Perlahan, aku ikut bergabung dan langsung berbaring di sebelahnya. Mungkin aku harus sabar menunggu dia membuka pembicaraan terlebih dahulu sebelum kami benar-benar tidur.
1 menit..
5 menit..
10 menit kemudian..
Tidak terjadi apapun.
Aku menghela napas. Yaudah sih, memang bukan waktunya. Akhirnya aku memilih tidur dengan memposisikan diriku memunggunginya. Aku mencoba memejamkan kedua mataku. Tapi anehnya aku nggak bisa tidur.
Kenapa hati sama pikiran rada nggak jelas gini sih?

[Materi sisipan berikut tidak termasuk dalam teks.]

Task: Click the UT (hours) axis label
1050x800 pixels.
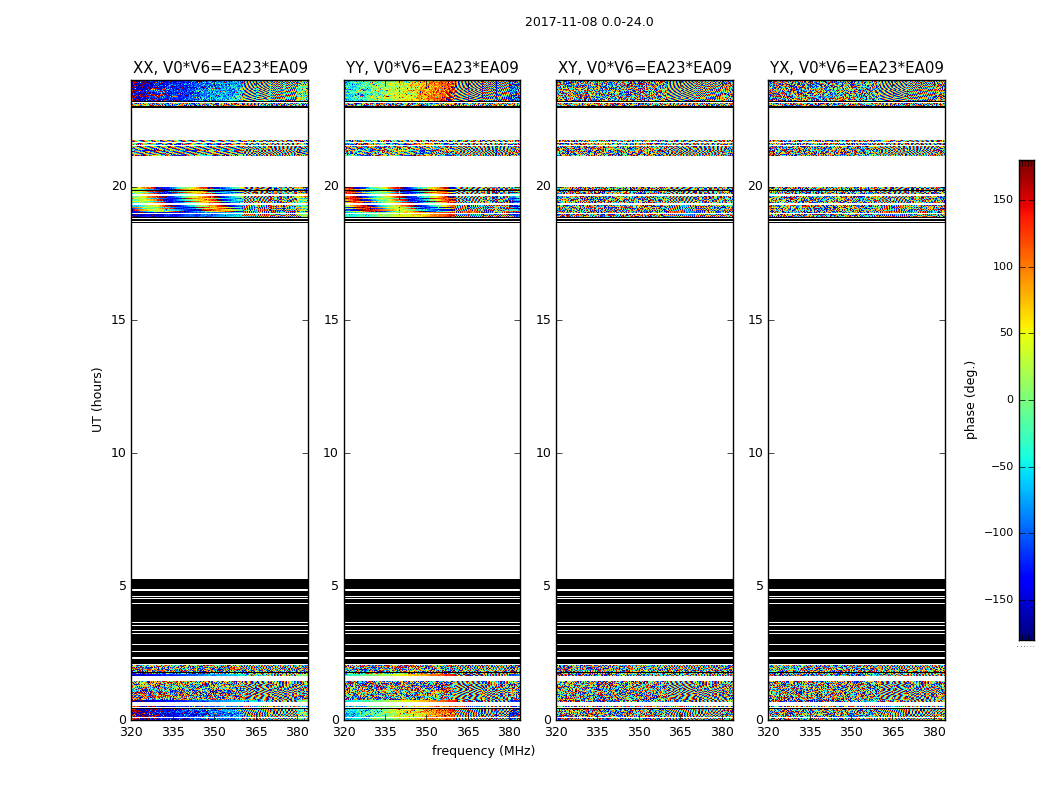Action: (x=98, y=399)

Tiba-tiba Ansel memelukku dari belakang. Aku mencoba untuk bersikap tenang.
"Riss.. "
"Hm?"
"Kamu sudah tidur?"
"Aku belum ngantuk. Kalau mau ngomong hal penting langsung ke intinya.." ucapku tanpa basa basi.
"Aku cuma mau minta maaf sama kamu untuk kesekian kalinya karena aku sudah ngekang kamu selama ini."
"Ngekang apa?"
"Nggak bolehkan kamu ini itu.."
"Terus?"
"Aku cuma mau bikin kamu nyaman sama aku. Jadi mulai sekarang, kamu boleh kembali bekerja."

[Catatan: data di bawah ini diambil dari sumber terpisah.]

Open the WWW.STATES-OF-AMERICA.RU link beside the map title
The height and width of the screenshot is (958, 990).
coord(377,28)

"Kamu lagi baik-baik aja kan? Kepala kamu habis kejedot? Tumben tiba-tiba jadi kalem?"
"Kepala aku memang baik-baik aja, Riss. Aku lagi berusaha bikin kamu nyaman sama aku. Itu aja.."
"Dih bilang aja kamu mau cari kesempatan buat selingkuh kesekian kalinya di saat aku lengah bekerja kan?"
Tiba-tiba Ansel merubah posisi di atasku dengan cara mengukungku. Aku sampai terkejut apalagi kedua matanya menatapku intens.
"Sumpah Demi Allah. Aku sudah berubah dan aku tidak berniat apa-apa. Aku cuma mau ingin istriku nyaman sama aku dan aku bukan suami yang membatasi keinginannya selama itu baik. Kamu nggak percaya sama aku?"
"Bukan begitu. Aku cuma-"
Tiba-tiba Ansel menciumku. Mau tidak mau aku menutup mata. Aku tidak tau harus bagaimana merasakan semua ini. Sampai akhirnya, Ansel kembali menatapku dengan lembut.
"Aku percaya sama kamu Riss. Bahkan mungkin.. "
Jeda sesaat..
"Bahkan mungkin kalau kamu tiba-tiba berkeinginan mau pisah sama aku. Aku tidak bisa berbuat apa-apa selain menyetujuinya. Sudah cukup aku melukaimu selama ini.. "
****
Rissa : lah kok tiba-tiba????
Halo, apa kabar?
Kalian sehat aja kan? Yang masih menanti cerita ini lanjut makasih yaa????